- Your assignment -
Condense the paragraph of the foot-washing excerpt that begins "Jesus knew that the Father" into a short bulleted list that keeps its main facts.

- Page excerpt -

Simon the Leper had overlooked the usual conventions of hospitality and not tended to Jesus’ feet.  The humble ignored.

But Jesus went on to give a greater example when He washed feet in John 13: 3-17: 

Jesus knew that the Father had put all things under his power, and that he had come from God and was returning to God;  so he got up from the meal, took off his outer clothing, and wrapped a towel around his waist.  After that, he poured water into a basin and began to wash his disciples’ feet, drying them with the towel that was wrapped around him.  He came to Simon Peter, who said to him, “Lord, are you going to wash my feet?”  Jesus replied, “You do not realize now what I am doing, but later you will understand.” “No,” said Peter, “you shall never wash my feet.  Jesus answered, “Unless I wash you, you have no part with me.” “Then, Lord,” Simon Peter replied, “not just my feet but my hands and my head as well!” Jesus answered, “Those who have had a bath need only to wash their feet; their whole body is clean. And you are clean, though not every one of you.” For he knew who was going to betray him, and that was why he said not every one was clean. When he had finished washing their feet, he put on his clothes and returned to his place. “Do you understand what I have done for you?” he asked them.  “You call me ‘Teacher’ and ‘Lord,’ and rightly so, for that is what I am. Now that I, your Lord and Teacher, have washed your feet, you also should wash one another’s feet.  I have set you an example that you should do as I have done for you.  Very truly I tell you, no servant is greater than his master, nor is a messenger greater than the one who sent him.  Now that you know these things, you will be blessed if you do them.

Humility (and feet) are again emphasised.  The humble celebrated in example.

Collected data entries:
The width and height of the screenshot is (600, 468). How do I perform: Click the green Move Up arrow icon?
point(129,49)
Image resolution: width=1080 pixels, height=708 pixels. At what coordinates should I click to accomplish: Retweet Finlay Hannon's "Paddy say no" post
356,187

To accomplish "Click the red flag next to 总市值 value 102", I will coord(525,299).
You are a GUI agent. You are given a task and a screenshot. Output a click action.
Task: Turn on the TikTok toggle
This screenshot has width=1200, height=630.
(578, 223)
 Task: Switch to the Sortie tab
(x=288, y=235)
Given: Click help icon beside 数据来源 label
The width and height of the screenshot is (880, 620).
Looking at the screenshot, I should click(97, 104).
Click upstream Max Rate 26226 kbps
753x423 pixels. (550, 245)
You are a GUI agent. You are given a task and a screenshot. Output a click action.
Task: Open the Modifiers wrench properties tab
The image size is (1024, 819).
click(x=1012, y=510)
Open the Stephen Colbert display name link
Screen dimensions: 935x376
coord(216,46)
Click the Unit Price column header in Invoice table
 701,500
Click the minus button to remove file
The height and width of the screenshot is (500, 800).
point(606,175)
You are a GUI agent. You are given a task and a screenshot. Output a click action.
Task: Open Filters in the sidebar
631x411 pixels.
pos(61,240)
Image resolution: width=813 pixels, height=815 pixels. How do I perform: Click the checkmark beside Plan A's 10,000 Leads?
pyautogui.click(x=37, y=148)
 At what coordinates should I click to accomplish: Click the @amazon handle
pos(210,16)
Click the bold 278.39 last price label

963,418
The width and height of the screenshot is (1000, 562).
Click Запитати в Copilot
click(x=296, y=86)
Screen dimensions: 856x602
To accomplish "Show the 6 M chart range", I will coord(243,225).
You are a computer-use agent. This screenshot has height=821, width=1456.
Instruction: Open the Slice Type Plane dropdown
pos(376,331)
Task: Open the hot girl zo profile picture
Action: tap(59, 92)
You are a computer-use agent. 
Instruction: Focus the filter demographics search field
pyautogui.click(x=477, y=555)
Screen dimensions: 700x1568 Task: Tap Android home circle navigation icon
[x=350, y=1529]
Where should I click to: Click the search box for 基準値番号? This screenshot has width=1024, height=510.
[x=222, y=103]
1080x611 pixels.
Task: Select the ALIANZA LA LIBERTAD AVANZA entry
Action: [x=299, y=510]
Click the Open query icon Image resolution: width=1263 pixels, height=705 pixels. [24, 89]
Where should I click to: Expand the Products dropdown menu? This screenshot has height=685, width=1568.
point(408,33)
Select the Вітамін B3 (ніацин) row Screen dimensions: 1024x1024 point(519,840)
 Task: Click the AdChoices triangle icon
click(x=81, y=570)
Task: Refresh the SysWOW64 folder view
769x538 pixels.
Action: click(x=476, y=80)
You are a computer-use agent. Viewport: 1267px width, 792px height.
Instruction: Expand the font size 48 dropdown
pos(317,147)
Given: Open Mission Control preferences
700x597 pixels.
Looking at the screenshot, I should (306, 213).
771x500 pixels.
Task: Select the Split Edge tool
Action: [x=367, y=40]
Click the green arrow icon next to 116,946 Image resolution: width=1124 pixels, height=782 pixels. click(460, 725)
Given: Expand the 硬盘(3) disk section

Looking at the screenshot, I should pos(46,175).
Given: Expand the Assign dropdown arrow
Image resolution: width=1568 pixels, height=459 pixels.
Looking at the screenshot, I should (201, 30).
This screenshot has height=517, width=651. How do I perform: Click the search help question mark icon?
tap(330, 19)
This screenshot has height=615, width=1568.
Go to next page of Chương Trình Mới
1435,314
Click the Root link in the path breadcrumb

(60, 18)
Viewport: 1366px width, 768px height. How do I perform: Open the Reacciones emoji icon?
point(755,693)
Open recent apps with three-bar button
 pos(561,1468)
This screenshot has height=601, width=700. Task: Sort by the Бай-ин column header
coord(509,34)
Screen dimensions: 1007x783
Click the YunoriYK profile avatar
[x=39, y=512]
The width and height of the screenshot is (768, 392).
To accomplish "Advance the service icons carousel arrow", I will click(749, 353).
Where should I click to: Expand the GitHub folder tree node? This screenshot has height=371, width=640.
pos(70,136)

- Answer below -
- Knowing that the Father had put all things under his power and that he had come from God and was returning to God, Jesus rose from the meal, removed his outer clothing, and wrapped a towel around his waist.
- He poured water into a basin and washed his disciples' feet, drying them with the towel.
- Simon Peter refused at first. Jesus told him that unless he washed him, Peter had no part with him, so Peter asked to have his hands and head washed as well.
- Jesus said that those who have bathed need only wash their feet. He also said that not every one of them was clean, because he knew who would betray him.
- Back in his place, he told them that since he, their Lord and Teacher, had washed their feet, they should wash one another's feet and follow his example.
- He said no servant is greater than his master, nor a messenger greater than the one who sent him, and they would be blessed if they did these things.